Saying it's NP-complete doesn't prove we can't solve it well enough for simulation. As a physical problem become "pathologically NP", Nature becomes non-deterministic too; it seems unlikely that Nature will make extensive use of a protein that doesn't reliably fold in a certain way, or some small constrained set of ways.

See http://www.scottaaronson.com/papers/npcomplete.pdf


Not that I wouldn't like to be as optimistic, too, but Nature does seem to have made enough use of unreliably folding proteins to have come up with BSE, Parkinson's disease, and some others <http://en.wikipedia.org/wiki/Protein_folding#Incorrect_prote... >.

I'm a big fan of Scott Aaronson, too, btw :-) Here's a pic of him demoing the soap bubbles experiment he refers to in that paper you linked to <http://www.scottaaronson.com/soapbubble.jpg >.


I thought of mentioning that, actually, but figured it would be extraneous.

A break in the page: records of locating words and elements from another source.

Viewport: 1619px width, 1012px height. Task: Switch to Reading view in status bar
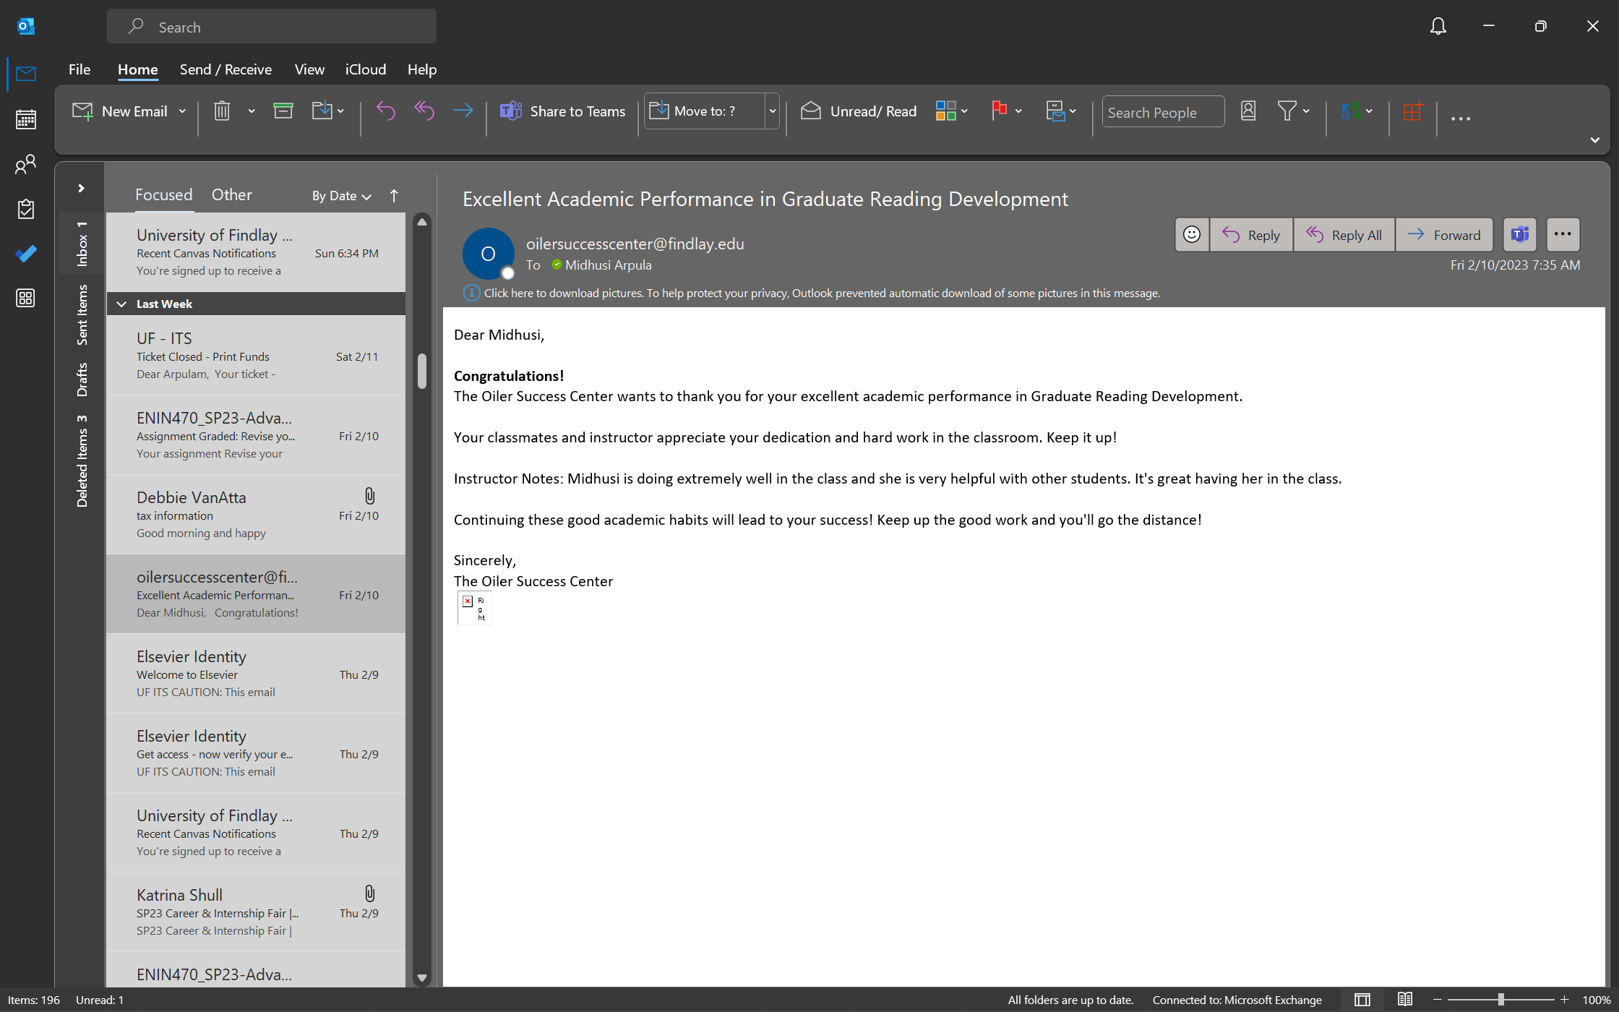[1404, 1000]
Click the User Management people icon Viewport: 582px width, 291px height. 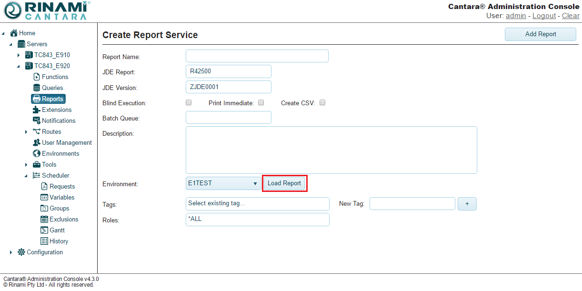tap(37, 142)
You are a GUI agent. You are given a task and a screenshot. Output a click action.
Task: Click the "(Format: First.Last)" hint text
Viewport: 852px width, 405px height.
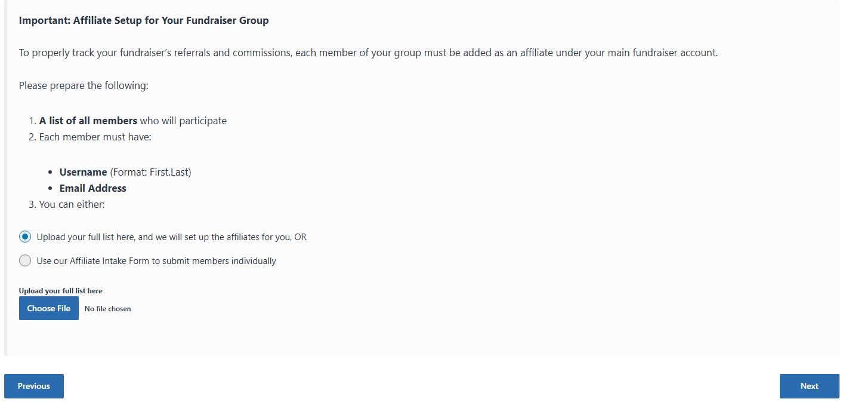pos(150,172)
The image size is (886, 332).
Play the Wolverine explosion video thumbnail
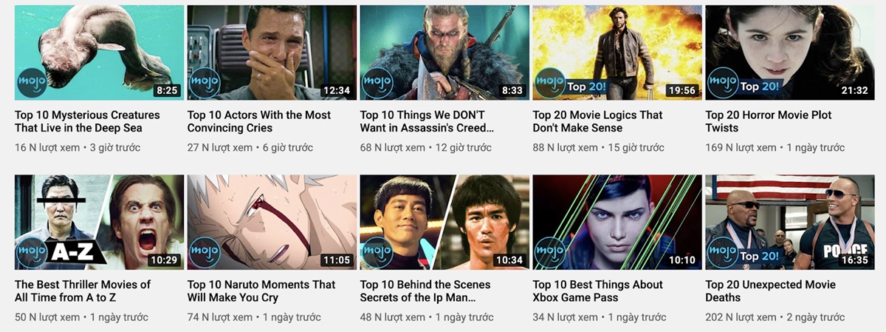pyautogui.click(x=617, y=52)
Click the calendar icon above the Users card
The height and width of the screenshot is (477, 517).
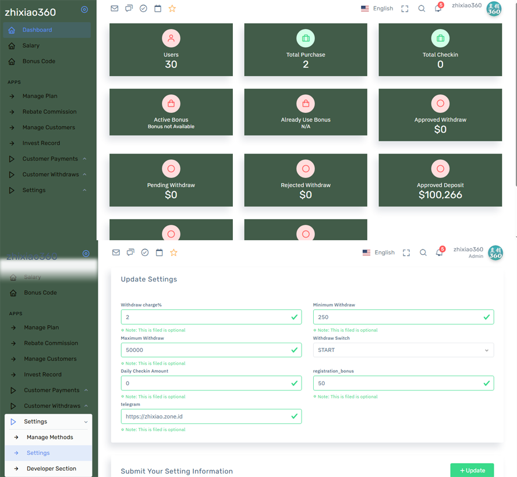tap(158, 9)
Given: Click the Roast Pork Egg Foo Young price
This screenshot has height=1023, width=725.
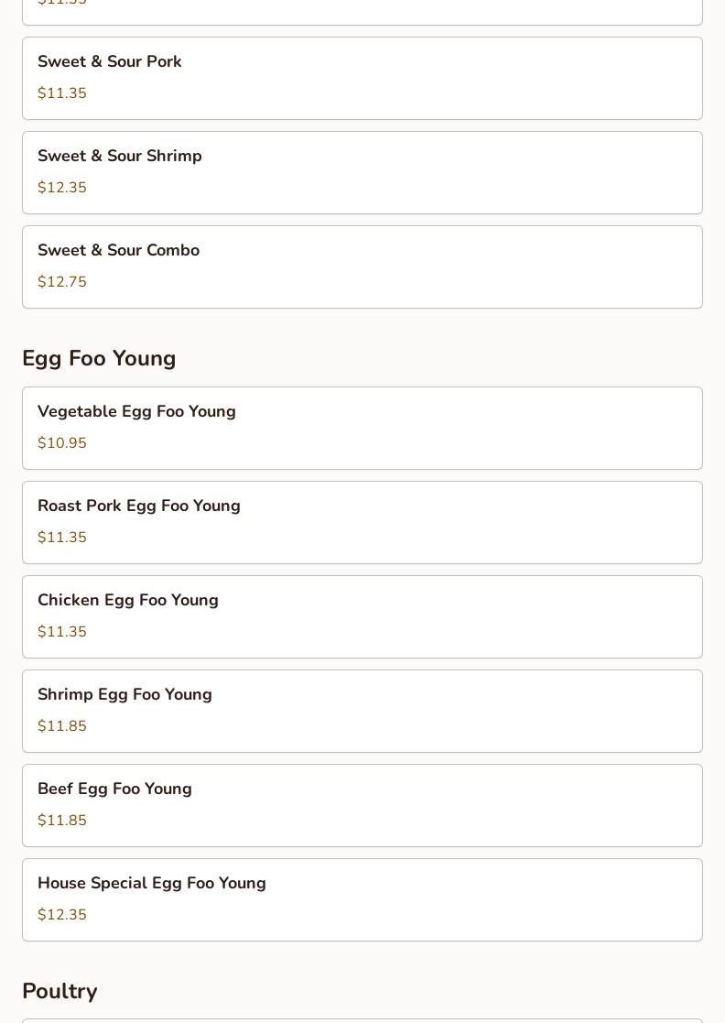Looking at the screenshot, I should pyautogui.click(x=62, y=538).
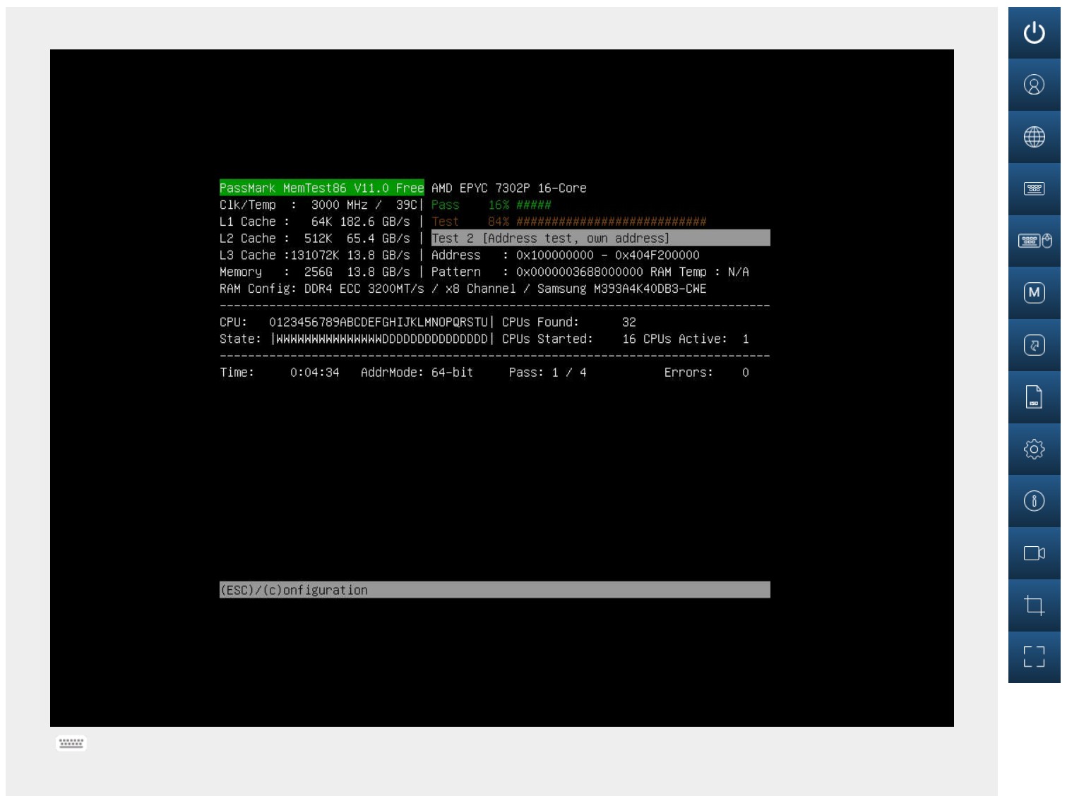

However, if they are all indeed pathological then perhaps we can do our simulated humans a favor and not simulate the pathological path.

Still, as discussed in another comment I made, I seriously, seriously doubt that we will ever simulate any sort of intelligence by raw physical simulation. It just isn't feasible with any realistic computational technique.


The article says that the HP model is NP-complete. But water folds protein very quickly. I may be misunderstanding things here, but if protein folding (as opposed to a particular model of protein folding) is NP-complete, shouldn't it be slow in real life too?

I recall reading an interview with someone who founded a company that builds computers for simulating biological systems in silico who thought that there were much better algorithms waiting to be discovered because nature can do it quickly. I can't find it now.